Frank A. Dobbs – 50th Reunion Essay

Frank A. Dobbs

College: Davenport

The big thing about Yale for me was unrealistic expectations about filling the needs of my personality as a truth seeker, of the kind that prefers the truth for its own sake, regardless of personal cost. I had been prepared to turn down HYP and go to a liberal arts college, but my time at the Sorbonne made the idea of a great university attractive. But instead of the community focused on learning and truth I imagined, it seems that I landed in a great social credentialing institution, with some wonderful people, but in which my search for truth was all but invisible. This was not Yale’s fault, but my own error of judgment. I frankly, then, did not care about my place in the world one little bit. Yes, I was young.

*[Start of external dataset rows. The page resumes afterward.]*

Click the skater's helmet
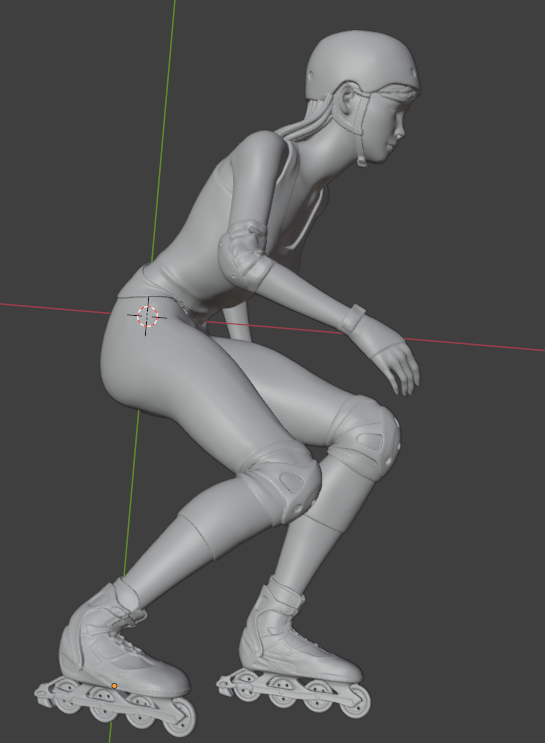The image size is (545, 743). [363, 65]
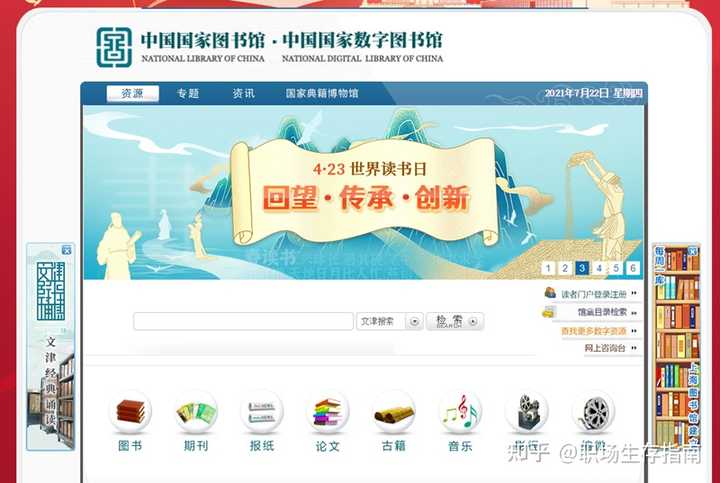The height and width of the screenshot is (483, 720).
Task: Click the film projector icon
Action: click(526, 412)
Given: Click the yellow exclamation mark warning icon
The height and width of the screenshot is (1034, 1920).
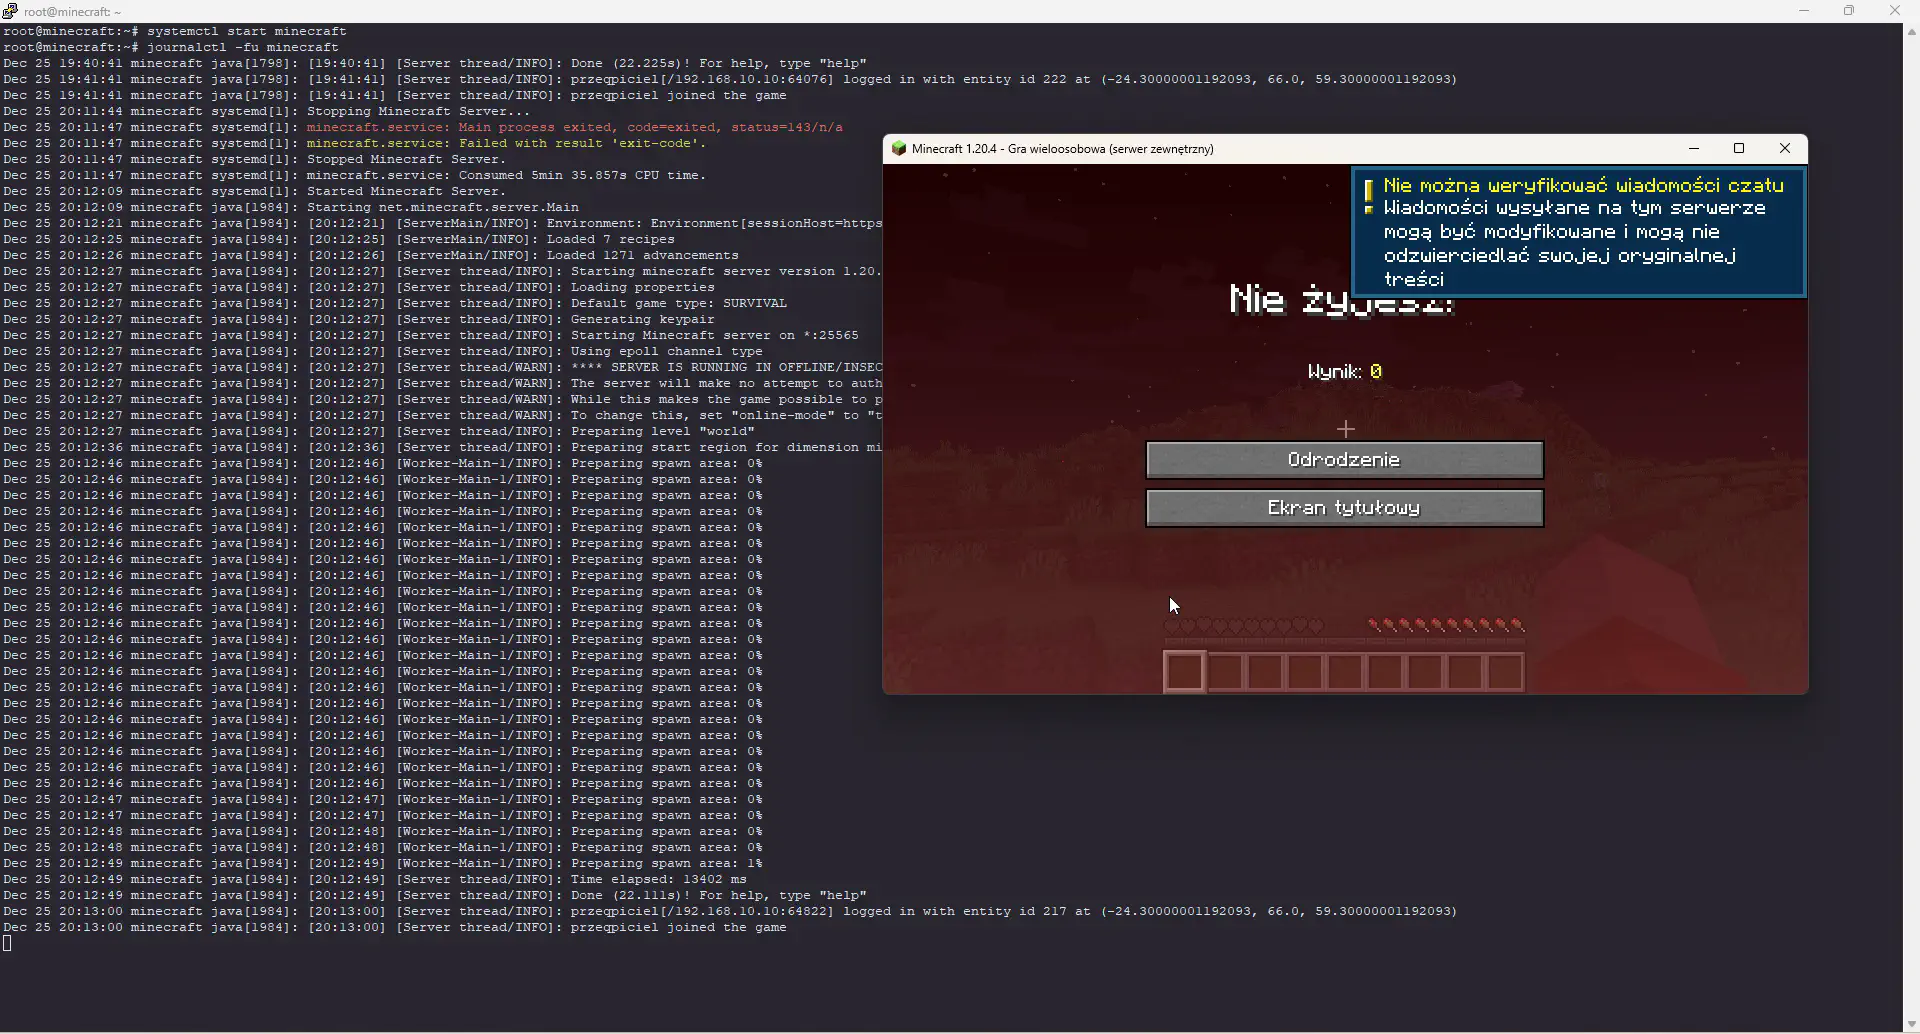Looking at the screenshot, I should tap(1368, 196).
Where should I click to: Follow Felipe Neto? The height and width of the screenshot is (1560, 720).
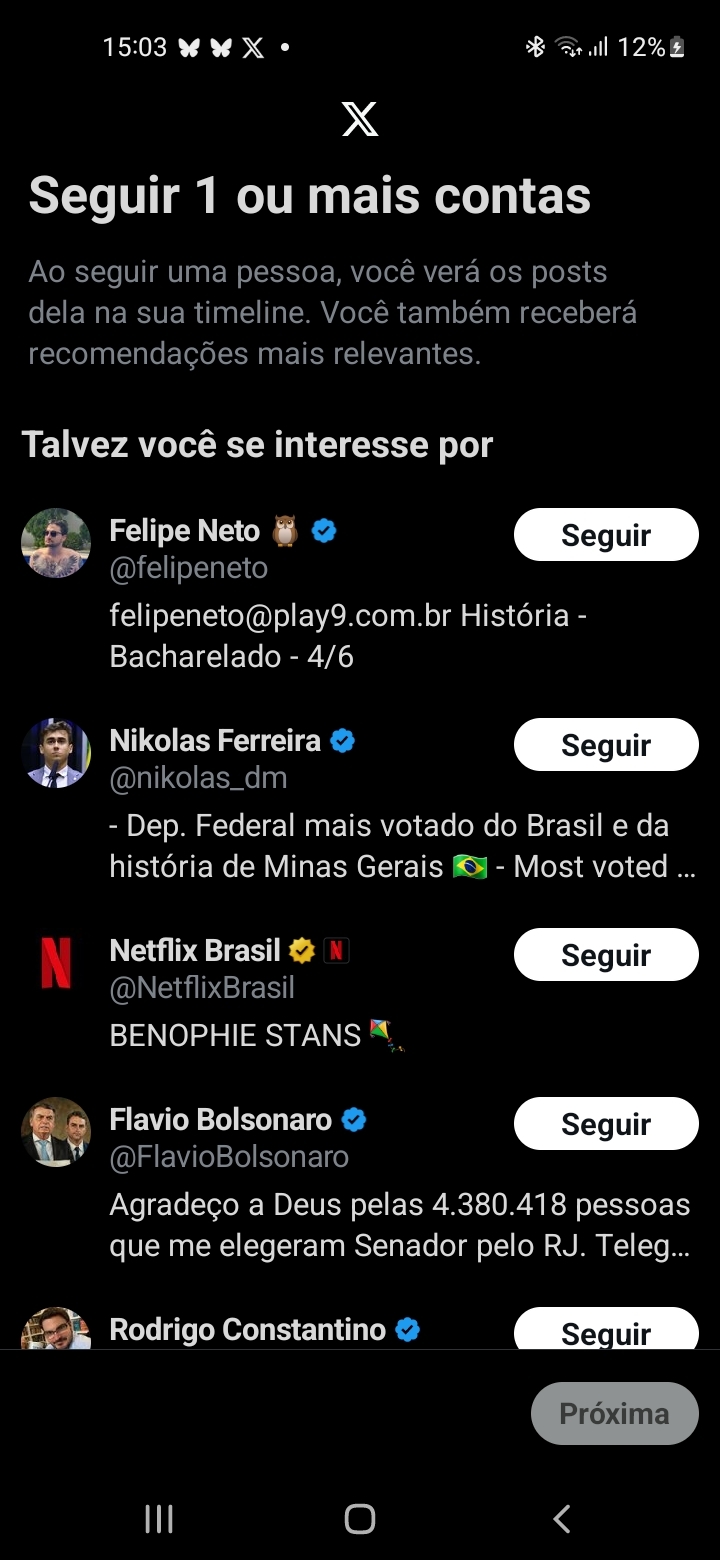point(606,535)
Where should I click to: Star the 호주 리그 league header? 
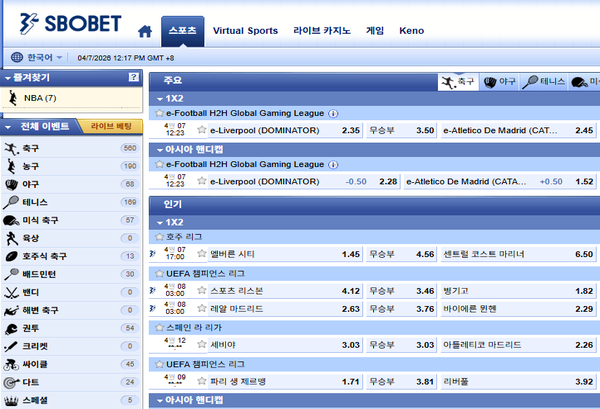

That sense of disassociation was radically changed a few years after graduation, when, much to my great surprise, I had a radical vision of God’s presence in the world, much like St Paul’s on the road to Damascus, and a voice that told me that everything they say about Jesus Christ was true. Once again, this was not what I was looking for in the least, but it was quite compelling in the way such experiences are. Unlike Paul’s, my conversion was not particularly fruitful in the world, but my faith and the insights it engendered have endured.

I married the perfect woman for me, compassionate, kind, fiercely intelligent, deeply religious and learned, but we were thrust together by the invisible Spirit that guides our longing and our days, and we fought mightily against it for four years of friendship, and continue to do so during 36 years of challenging marriage. My meek art historian wife eventually tired of my erratic efforts to support our family, so she went to law school and became a BigLaw corporate attorney, while I focused on the kids, and basically ignored my investment real estate in Manhattan, while by good luck it continued to appreciate. Investment disasters in New York real estate moved us from home to home until the Spirit gave us the idea to move into a forlorn building I bought next to the Holland Tunnel, pending being able to move to a nicer neighborhood. Since then we made it a state-of-the-art townhouse nestled among landmarked townhouses, and significant new buildings by Trump, Renzo Piano, Philip Johnson and Ian Schrager, in what has become the richest zip code in NYC. No credit to me.

My wife just retired from the law, and we face the challenge of living for the day, knowing we will fail at that also.

Best of all, my ramshackle townhouse by the Holland Tunnel might be the best location in the world to practice what is known as street photography, which I do constantly. I continue to write and translate poetry, read ancient Greek and French lit, worry about my two grown children, and have slowly come to accept that whatever gifts I possess have been essentially wasted, but that the completion of a life and a foretaste of Paradise and the love of family and friends and the comfort of God’s loving presence render those matters of little importance.